Pour le HCR et ses partenaires, il est souhaitable que de nouveaux acteurs s’investissent sur la question du renforcement de la coexistence pacifique entre les communautés autochtones et réfugiées.
- Renforcer le dialogue interculturel entre les populations hôtes et réfugiées
La cohabitation entre les deux communautés connaîtrait une amélioration qualitative si des initiatives étaient prises dans le domaine spécifique du dialogue interculturel. Les cultures n’étant pas les mêmes, des tensions naissent sur la façon d’enterrer les personnes, l’habitude des réfugiés de déféquer dans la nature, le non-respect des autorités traditionnelles autochtones. Il est donc souhaitable de faire un travail de construction du dialogue interculturel pour combattre chez les autochtones l’idée selon laquelle ils « subissent » la présence des réfugiés. Le vivre ensemble souhaité par les pouvoirs publics et le HCR repose sur ce travail. Dans les exercices budgétaires, il serait intéressant de prévoir des cellules spécialisées qui travailleront avec les deux communautés pour garantir la coexistence pacifique.
- Renforcer les démarches suscitant la participation des leaders communautaires hôtes et réfugiés
L’accompagnement des initiatives participatives impliquant les populations hôtes et réfugiées peut contribuer à consolider le vivre ensemble. De manière pratique, il serait opportun de renforcer les capacités des comités mixtes de gestion des conflits mis en place dans la localité de Lolo qui accueille plus d’une dizaine de milliers de réfugiés. Des comités similaires pourraient être mis en place dans d’autres sites pour impliquer les leaders hôtes et les réfugiés dans la recherche des solutions aux différends qui les opposent. Ces comités pourraient être accompagnés et renforcés par des formations dans les domaines de la gestion pacifique des conflits, l’animation de groupes… Il serait intéressant d’avoir dans les sites des structures qui responsabilisent davantage les populations et facilitent le vivre ensemble.
Orientations bibliographiques
- Cameroun : réponse à l’impact de la crise en RCA, bureau du coordonnateur résident/Rapport de situation N03, juillet 2014.

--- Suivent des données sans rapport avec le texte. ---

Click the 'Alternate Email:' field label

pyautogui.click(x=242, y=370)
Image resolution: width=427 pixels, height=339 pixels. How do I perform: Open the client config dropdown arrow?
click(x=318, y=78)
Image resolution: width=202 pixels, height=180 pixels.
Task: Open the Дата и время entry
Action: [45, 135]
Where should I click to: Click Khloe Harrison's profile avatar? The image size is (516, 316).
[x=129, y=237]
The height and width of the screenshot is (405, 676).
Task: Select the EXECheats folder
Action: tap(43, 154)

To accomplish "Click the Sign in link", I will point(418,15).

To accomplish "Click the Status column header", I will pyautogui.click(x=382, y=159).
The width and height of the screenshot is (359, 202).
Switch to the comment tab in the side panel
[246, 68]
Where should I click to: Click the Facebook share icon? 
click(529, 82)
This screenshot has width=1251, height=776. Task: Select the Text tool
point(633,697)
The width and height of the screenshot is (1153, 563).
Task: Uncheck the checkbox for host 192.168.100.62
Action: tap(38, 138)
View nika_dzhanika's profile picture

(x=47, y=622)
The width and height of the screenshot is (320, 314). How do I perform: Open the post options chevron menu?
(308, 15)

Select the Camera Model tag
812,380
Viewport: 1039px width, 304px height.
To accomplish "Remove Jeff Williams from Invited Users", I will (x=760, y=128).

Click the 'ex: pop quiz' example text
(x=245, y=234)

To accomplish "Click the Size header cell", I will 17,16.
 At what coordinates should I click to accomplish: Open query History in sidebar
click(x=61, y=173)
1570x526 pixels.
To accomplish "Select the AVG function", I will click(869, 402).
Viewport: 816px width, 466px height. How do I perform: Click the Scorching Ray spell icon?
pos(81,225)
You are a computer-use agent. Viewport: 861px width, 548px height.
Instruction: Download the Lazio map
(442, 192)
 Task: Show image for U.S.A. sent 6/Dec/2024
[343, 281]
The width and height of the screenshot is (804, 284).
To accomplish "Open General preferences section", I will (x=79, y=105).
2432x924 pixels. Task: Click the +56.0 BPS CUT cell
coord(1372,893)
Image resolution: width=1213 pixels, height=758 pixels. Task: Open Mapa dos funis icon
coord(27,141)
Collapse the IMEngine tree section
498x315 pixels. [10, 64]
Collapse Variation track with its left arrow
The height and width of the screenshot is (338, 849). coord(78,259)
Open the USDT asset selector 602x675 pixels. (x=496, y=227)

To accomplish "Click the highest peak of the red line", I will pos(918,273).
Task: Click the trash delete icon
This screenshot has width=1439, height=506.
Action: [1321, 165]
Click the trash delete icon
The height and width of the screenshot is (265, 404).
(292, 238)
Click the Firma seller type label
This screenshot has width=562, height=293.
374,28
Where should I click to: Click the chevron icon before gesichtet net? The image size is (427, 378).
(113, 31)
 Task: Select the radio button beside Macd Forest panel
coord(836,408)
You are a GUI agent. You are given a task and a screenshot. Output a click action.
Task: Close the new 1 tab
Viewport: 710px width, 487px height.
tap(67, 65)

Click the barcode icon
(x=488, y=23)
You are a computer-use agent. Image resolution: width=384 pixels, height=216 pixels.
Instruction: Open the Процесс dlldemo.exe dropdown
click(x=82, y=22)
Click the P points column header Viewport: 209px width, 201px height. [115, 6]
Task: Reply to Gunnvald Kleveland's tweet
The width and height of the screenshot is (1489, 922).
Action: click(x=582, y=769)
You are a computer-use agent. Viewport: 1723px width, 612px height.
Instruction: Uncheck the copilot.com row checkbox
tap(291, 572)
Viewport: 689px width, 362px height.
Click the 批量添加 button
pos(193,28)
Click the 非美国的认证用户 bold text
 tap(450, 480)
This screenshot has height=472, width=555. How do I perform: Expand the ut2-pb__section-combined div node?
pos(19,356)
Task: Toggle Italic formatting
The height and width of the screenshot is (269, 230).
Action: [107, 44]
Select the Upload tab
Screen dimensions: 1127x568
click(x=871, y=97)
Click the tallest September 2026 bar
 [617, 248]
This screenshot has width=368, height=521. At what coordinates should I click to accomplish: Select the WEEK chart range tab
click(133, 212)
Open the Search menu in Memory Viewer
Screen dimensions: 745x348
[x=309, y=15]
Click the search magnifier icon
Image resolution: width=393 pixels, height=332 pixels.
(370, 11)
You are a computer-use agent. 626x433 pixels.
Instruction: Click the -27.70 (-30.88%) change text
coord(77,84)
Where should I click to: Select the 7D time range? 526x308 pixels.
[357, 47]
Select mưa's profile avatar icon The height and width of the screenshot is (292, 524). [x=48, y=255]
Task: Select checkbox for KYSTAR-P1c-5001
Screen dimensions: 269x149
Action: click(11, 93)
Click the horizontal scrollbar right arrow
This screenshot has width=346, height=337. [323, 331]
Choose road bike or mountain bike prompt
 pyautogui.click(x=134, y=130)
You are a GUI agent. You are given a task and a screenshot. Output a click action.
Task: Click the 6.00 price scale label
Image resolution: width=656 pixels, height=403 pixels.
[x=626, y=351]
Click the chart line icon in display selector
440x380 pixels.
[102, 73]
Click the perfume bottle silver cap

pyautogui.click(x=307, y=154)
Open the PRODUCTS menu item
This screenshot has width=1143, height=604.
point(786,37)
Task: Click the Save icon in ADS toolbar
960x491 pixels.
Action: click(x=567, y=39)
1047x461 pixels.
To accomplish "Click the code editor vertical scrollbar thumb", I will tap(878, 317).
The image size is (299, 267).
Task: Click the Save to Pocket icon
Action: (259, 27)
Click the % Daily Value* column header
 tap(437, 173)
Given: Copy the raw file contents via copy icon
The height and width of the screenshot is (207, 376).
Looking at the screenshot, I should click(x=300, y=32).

- Manuel des situations d’urgence, Haut Commissariat des Nations unies pour les réfugiés, Genève, août 2001, deuxième édition.
- Cameroun : Rapport Inter-Agence sur la Situation des Réfugiés Nigérians, du 19 au 25 janvier 2015.
- Réponse Inter-Agence à la Situation des Réfugiés Centrafricains, UNHCR, du 09 au 15 juin 2014.
- Cameroun : Réponse Inter-Agence sur la Situation des Réfugiés Centrafricains, UNHCR, du 12 au 18 Janvier 2015.
- Évaluation sectorielle de la réponse humanitaire et des besoins complémentaires des populations réfugiées et hôtes des régions de l’Est et de l’Adamaoua au Cameroun, UNFPA, PLAN Cameroun, Yaoundé, novembre 2014.
(1) Rapport hebdomadaire publié par le HCR sur la situation, les évolutions et les Gaps de l’intervention humanitaire en faveur des réfugiés au Cameroun.
(2) Évaluation sectorielle de la réponse humanitaire et des besoins complémentaires des populations réfugiées et hôtes des régions de l’Est et de l’Adamaoua au Cameroun, UNFPA, PLAN Cameroun, IFORD, Yaoundé, novembre 2014.
(3) Le site de Mbile accueille 8700 réfugiés centrafricains. Le site de Lolo accueille 10 746 réfugiés centrafricains.